-- BEGIN Data listing --

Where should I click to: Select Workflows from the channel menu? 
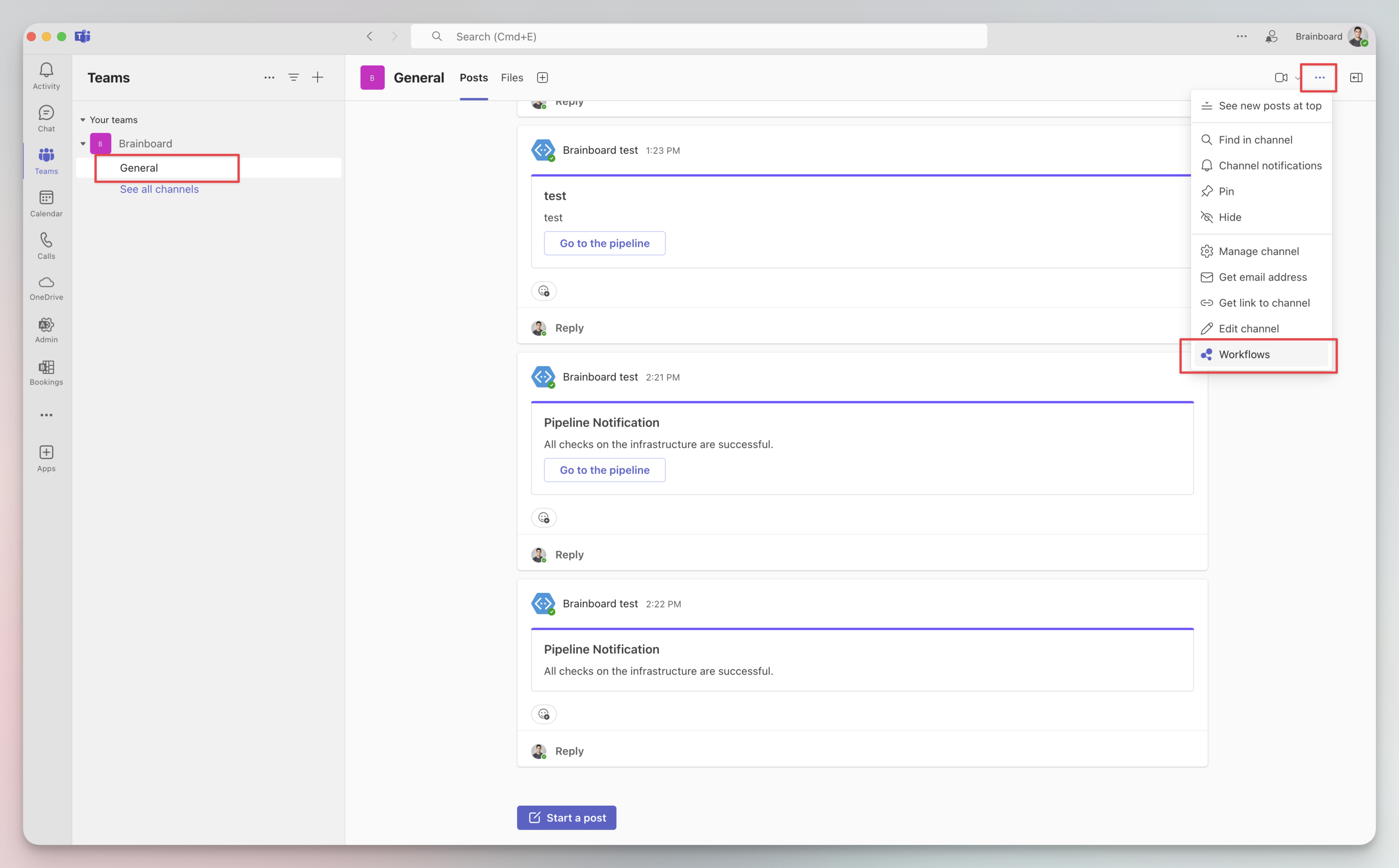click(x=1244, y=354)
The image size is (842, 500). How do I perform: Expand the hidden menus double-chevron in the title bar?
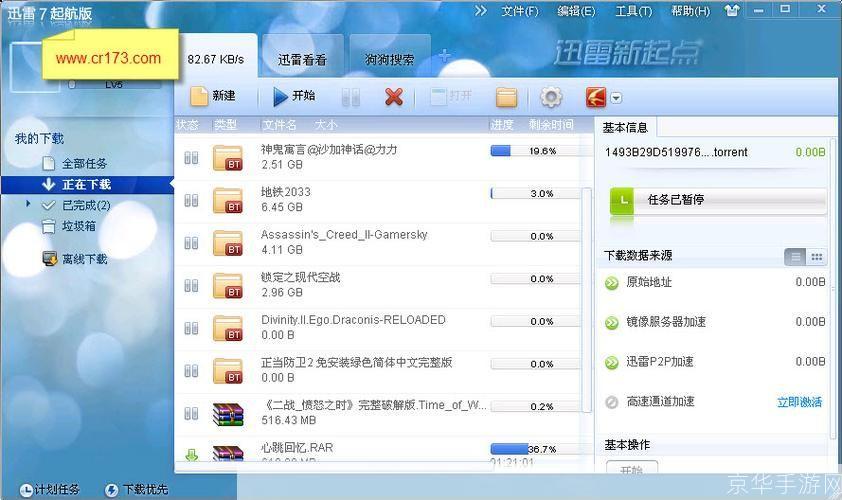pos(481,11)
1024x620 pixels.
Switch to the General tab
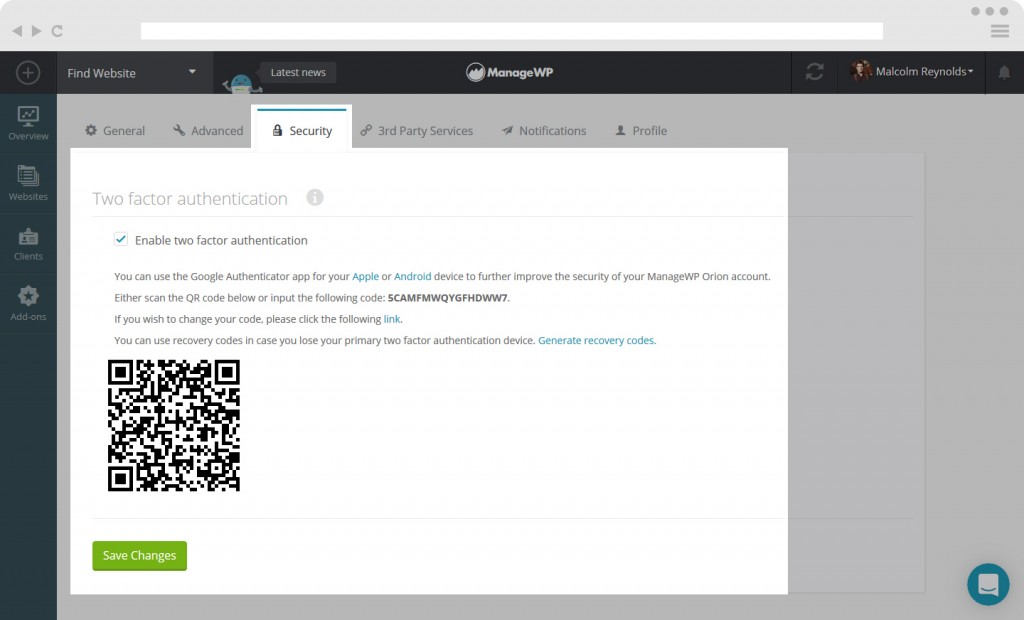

-- END Data listing --
-- BEGIN Data listing --

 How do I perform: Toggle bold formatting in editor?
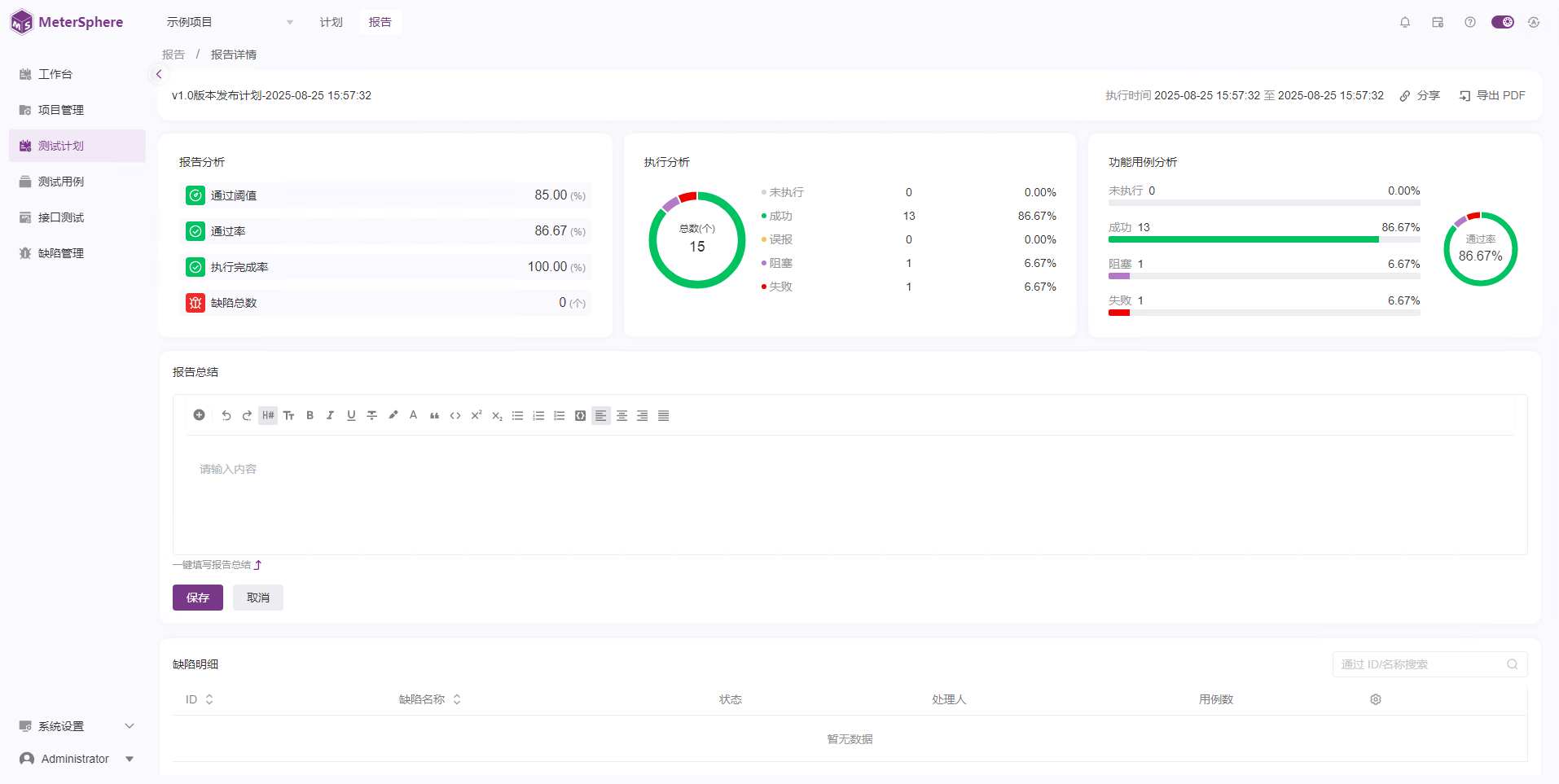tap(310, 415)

-- END Data listing --

Exercise details >>
Gather every line of the records that contains the string "perform", treating uppercase and lowercase as different.

Output below >>
The image size is (842, 500). How do I perform: Expand the hidden menus double-chevron in the title bar?
 How do I perform: Toggle bold formatting in editor?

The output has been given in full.